Document extract Block Start

In an era where AI can generate thousands of lines of code in seconds, I found myself asking a fundamental question: What makes me valuable as a developer when artificial intelligence can create everything?
While AI tools multiply our capacity to create, perhaps the real value lies not in generating more, but in choosing better. This is something every developer, designer, and team leader needs to hear.
A Principle Rediscovered Across Generations
The concept of "less but better" isn't new. In the 1920s-1930s, architect Mies van der Rohe popularized "Less is More"—a principle that profoundly influenced the Bauhaus school and its core focus on simplicity, rationalism, and functionality that shaped modern design. Designer Dieter Rams later refined it to "less, but better" for the consumer product era.
What strikes me most is how each generation rediscovers this wisdom in their own context. When tools can generate unlimited options instantly, the skill isn't in creating more; it's in knowing what to keep.

Document extract Block End

Could you repeat the passage above about developers and the "less but better" principle, word for word and in full?

Given information Block Start

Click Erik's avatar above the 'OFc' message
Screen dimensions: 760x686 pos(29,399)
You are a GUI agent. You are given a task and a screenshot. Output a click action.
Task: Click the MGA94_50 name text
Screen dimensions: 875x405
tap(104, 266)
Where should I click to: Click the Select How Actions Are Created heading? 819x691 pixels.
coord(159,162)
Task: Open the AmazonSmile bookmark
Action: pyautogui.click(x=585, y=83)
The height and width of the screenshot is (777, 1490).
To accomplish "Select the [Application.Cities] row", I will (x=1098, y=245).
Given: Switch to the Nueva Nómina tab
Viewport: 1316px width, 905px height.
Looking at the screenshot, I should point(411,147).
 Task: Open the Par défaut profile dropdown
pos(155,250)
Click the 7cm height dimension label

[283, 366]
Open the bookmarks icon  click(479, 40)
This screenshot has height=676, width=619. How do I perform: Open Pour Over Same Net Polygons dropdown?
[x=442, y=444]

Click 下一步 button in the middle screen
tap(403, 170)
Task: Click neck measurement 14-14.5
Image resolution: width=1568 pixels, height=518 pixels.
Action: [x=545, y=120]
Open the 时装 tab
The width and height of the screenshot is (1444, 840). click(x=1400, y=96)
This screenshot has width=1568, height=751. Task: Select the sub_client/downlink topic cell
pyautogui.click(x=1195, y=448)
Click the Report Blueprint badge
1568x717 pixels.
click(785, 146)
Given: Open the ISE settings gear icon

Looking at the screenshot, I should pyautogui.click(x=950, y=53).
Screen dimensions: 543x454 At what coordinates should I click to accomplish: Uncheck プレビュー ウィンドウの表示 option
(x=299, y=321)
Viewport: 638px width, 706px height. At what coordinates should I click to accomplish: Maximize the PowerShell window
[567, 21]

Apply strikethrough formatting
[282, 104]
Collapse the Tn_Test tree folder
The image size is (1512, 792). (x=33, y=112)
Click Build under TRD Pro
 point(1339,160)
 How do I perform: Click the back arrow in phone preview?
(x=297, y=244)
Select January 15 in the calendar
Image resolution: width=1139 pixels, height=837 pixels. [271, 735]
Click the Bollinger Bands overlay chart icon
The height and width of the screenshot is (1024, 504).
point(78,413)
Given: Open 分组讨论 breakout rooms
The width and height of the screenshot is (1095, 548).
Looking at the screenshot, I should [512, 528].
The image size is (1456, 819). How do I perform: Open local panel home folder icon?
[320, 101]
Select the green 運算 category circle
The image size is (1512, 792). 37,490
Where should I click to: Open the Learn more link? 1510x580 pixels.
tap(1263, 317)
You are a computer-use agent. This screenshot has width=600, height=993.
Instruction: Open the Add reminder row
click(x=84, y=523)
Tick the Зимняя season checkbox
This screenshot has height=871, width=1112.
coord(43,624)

Given information Block End

• _Task solution_:
In an era where AI can generate thousands of lines of code in seconds, I found myself asking a fundamental question: What makes me valuable as a developer when artificial intelligence can create everything?
While AI tools multiply our capacity to create, perhaps the real value lies not in generating more, but in choosing better. This is something every developer, designer, and team leader needs to hear.
A Principle Rediscovered Across Generations
The concept of "less but better" isn't new. In the 1920s-1930s, architect Mies van der Rohe popularized "Less is More"—a principle that profoundly influenced the Bauhaus school and its core focus on simplicity, rationalism, and functionality that shaped modern design. Designer Dieter Rams later refined it to "less, but better" for the consumer product era.
What strikes me most is how each generation rediscovers this wisdom in their own context. When tools can generate unlimited options instantly, the skill isn't in creating more; it's in knowing what to keep.